Rewrite the rows beginning with the line containing "Task: Click the word" and continuing through the line containing "pyautogui.click(x=654, y=596)", replacing "tweet" with "post" and leaving everything else unchanged. Leave out the pictures.

## begin Records for this exercise

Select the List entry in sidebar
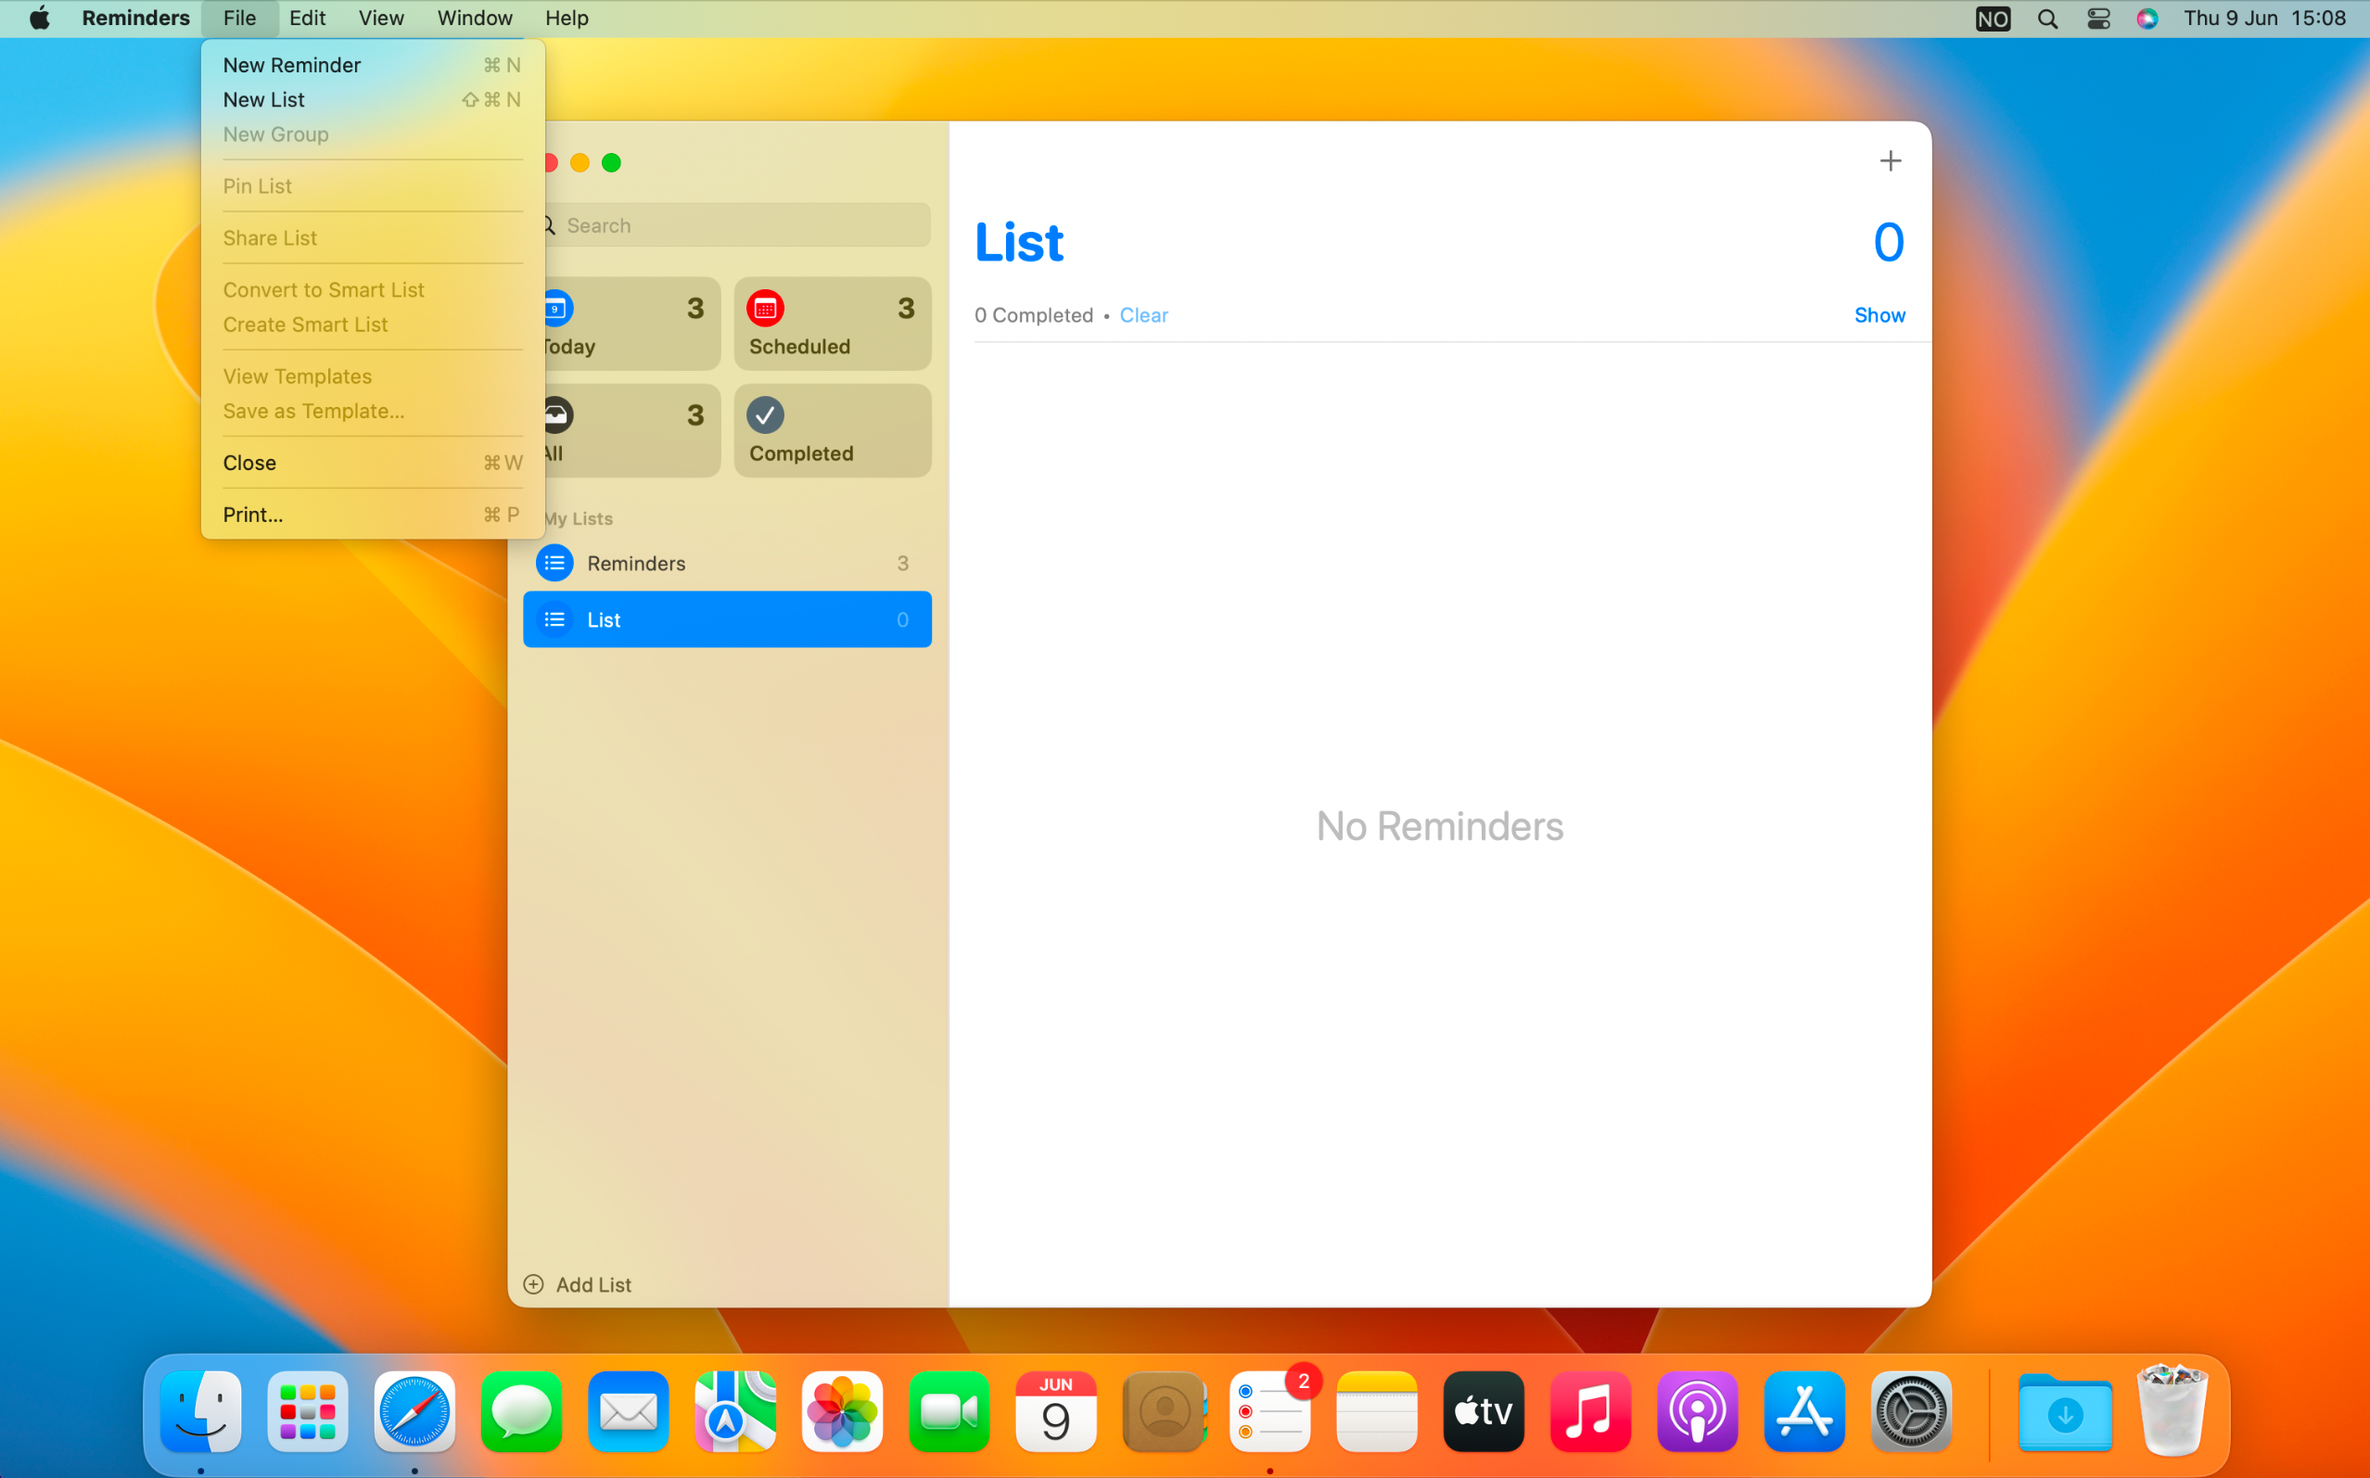The height and width of the screenshot is (1478, 2370). (x=726, y=620)
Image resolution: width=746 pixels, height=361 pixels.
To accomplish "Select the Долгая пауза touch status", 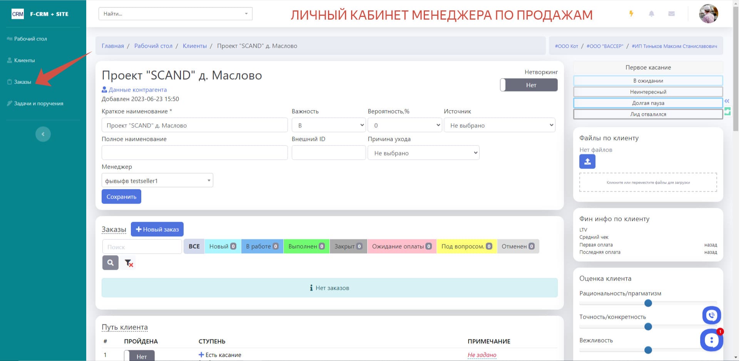I will coord(648,103).
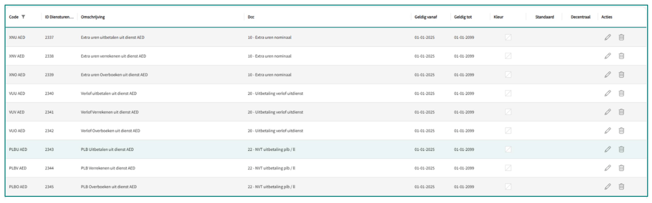Select the Kleur swatch of PLBU AED
This screenshot has height=203, width=652.
pos(508,149)
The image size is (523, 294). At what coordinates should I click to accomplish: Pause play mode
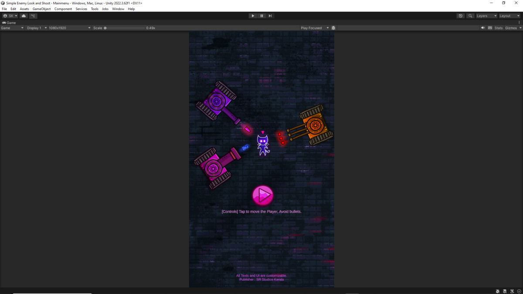coord(262,16)
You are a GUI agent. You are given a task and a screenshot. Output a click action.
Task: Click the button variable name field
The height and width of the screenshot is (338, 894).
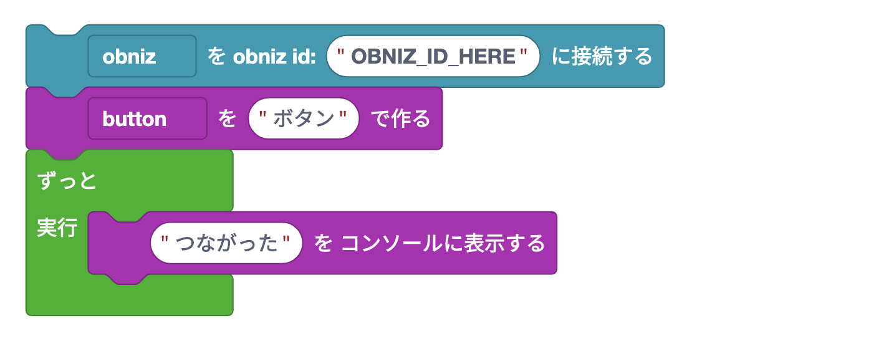click(x=147, y=118)
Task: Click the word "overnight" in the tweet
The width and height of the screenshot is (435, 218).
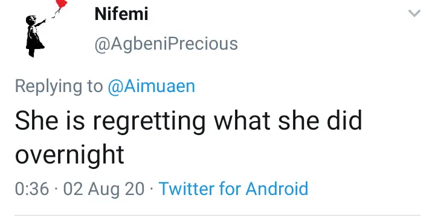Action: (69, 156)
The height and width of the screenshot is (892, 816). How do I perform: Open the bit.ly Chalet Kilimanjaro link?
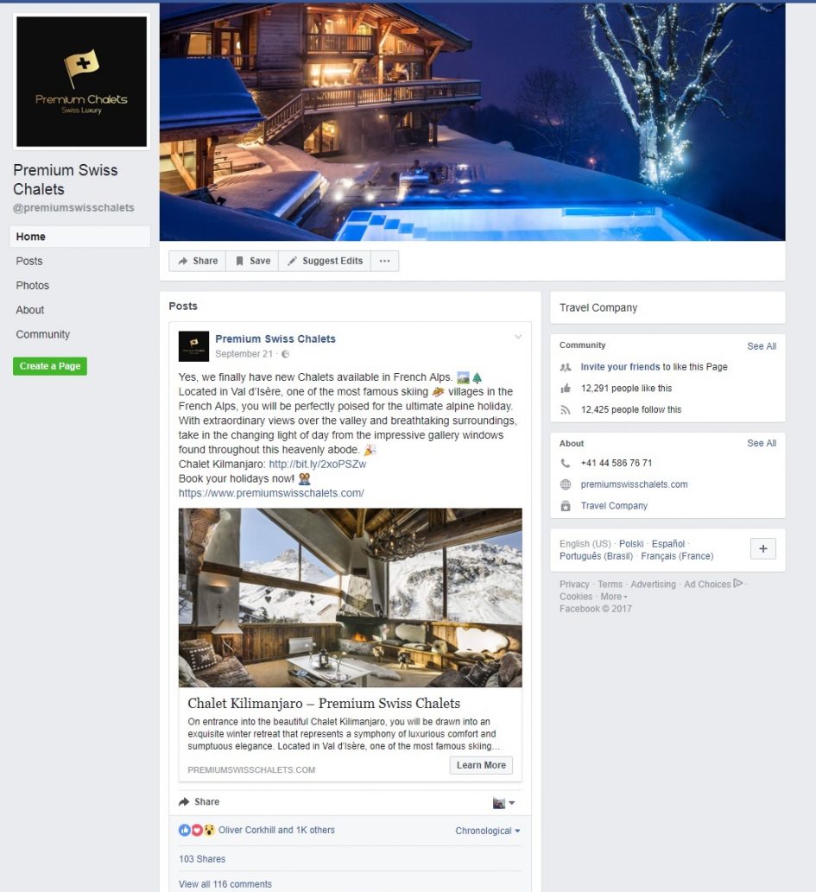click(x=318, y=465)
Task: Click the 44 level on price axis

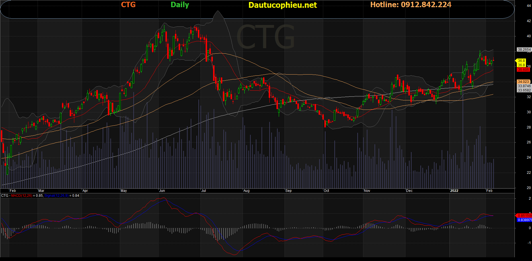Action: point(529,6)
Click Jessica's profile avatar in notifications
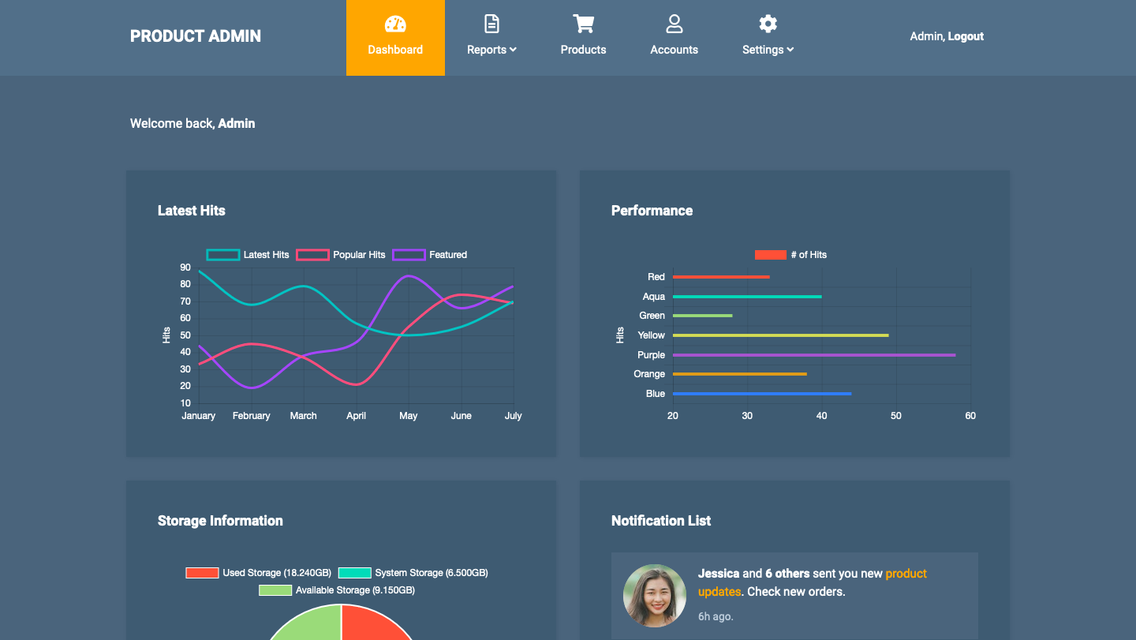 pyautogui.click(x=654, y=596)
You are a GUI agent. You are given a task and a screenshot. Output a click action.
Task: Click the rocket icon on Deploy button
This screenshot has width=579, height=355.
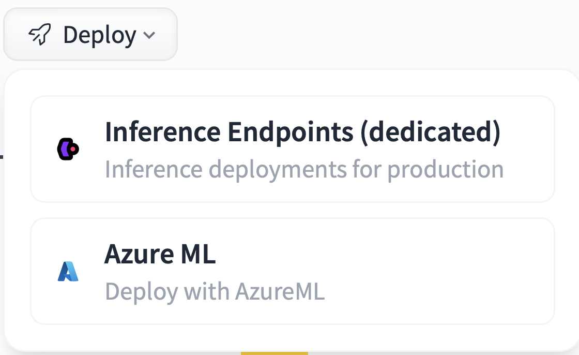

## end Records for this exercise

**The response**.
Task: Click the word "overnight" in the post
The width and height of the screenshot is (435, 218).
Action: (69, 156)
The height and width of the screenshot is (892, 816). How do I perform: Open the bit.ly Chalet Kilimanjaro link?
click(x=318, y=465)
Task: Click the 44 level on price axis

Action: point(529,6)
Click Jessica's profile avatar in notifications
 pyautogui.click(x=654, y=596)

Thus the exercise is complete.